START Records to use

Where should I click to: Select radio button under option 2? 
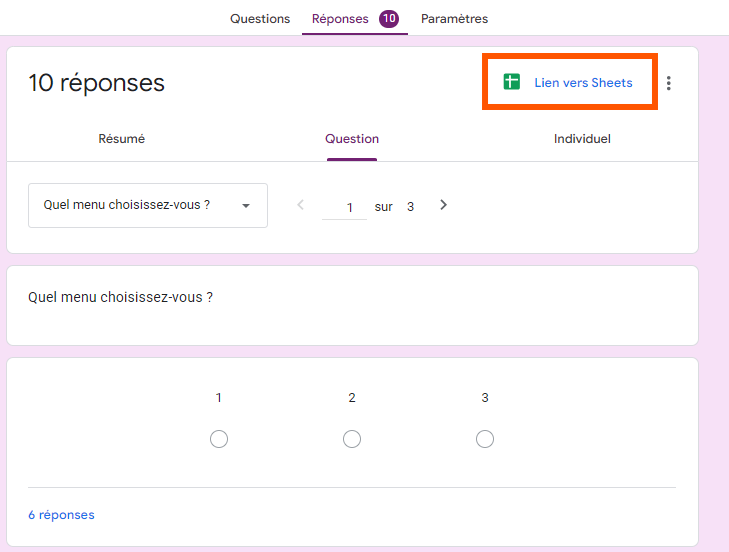(x=352, y=439)
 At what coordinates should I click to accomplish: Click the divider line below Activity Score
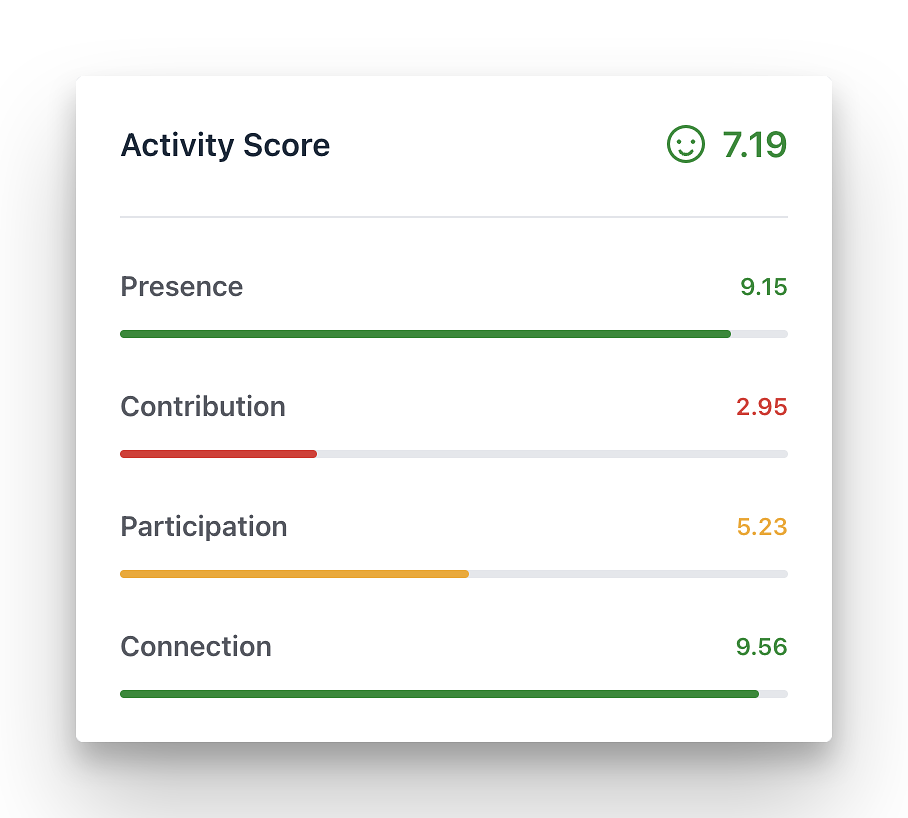point(453,214)
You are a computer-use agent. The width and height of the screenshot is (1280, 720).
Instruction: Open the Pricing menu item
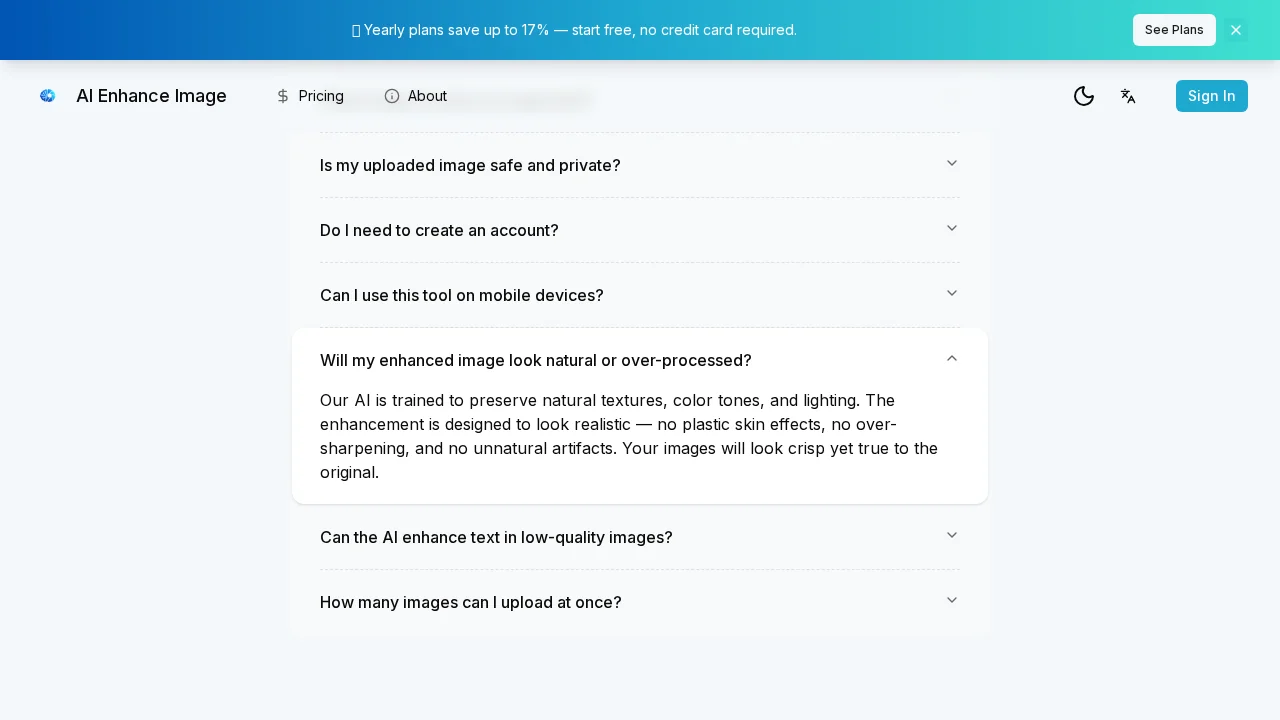pyautogui.click(x=320, y=96)
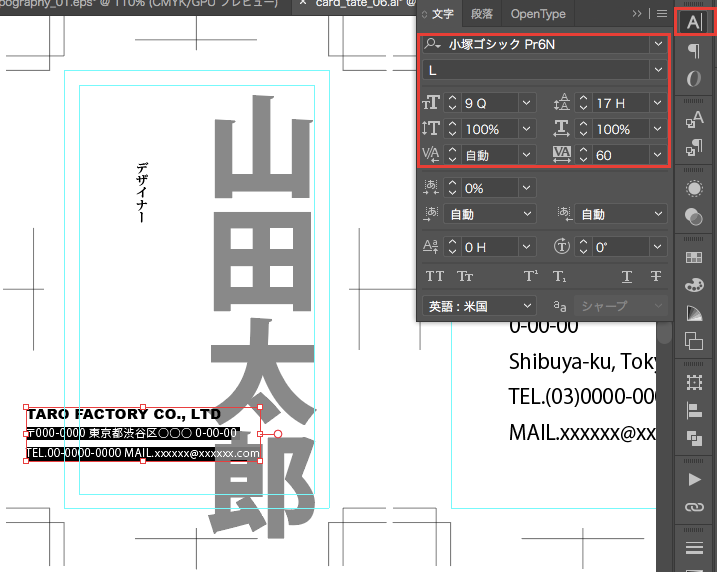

END Records to use

(What you are asked to do):
Copy exactly, and only, the lines running from the one containing "You are a computer-use" through the final line of the data, and omit the pictures.

(Exercise result):
You are a computer-use agent. The width and height of the screenshot is (1280, 720).
Instruction: Open the Pricing menu item
pyautogui.click(x=320, y=96)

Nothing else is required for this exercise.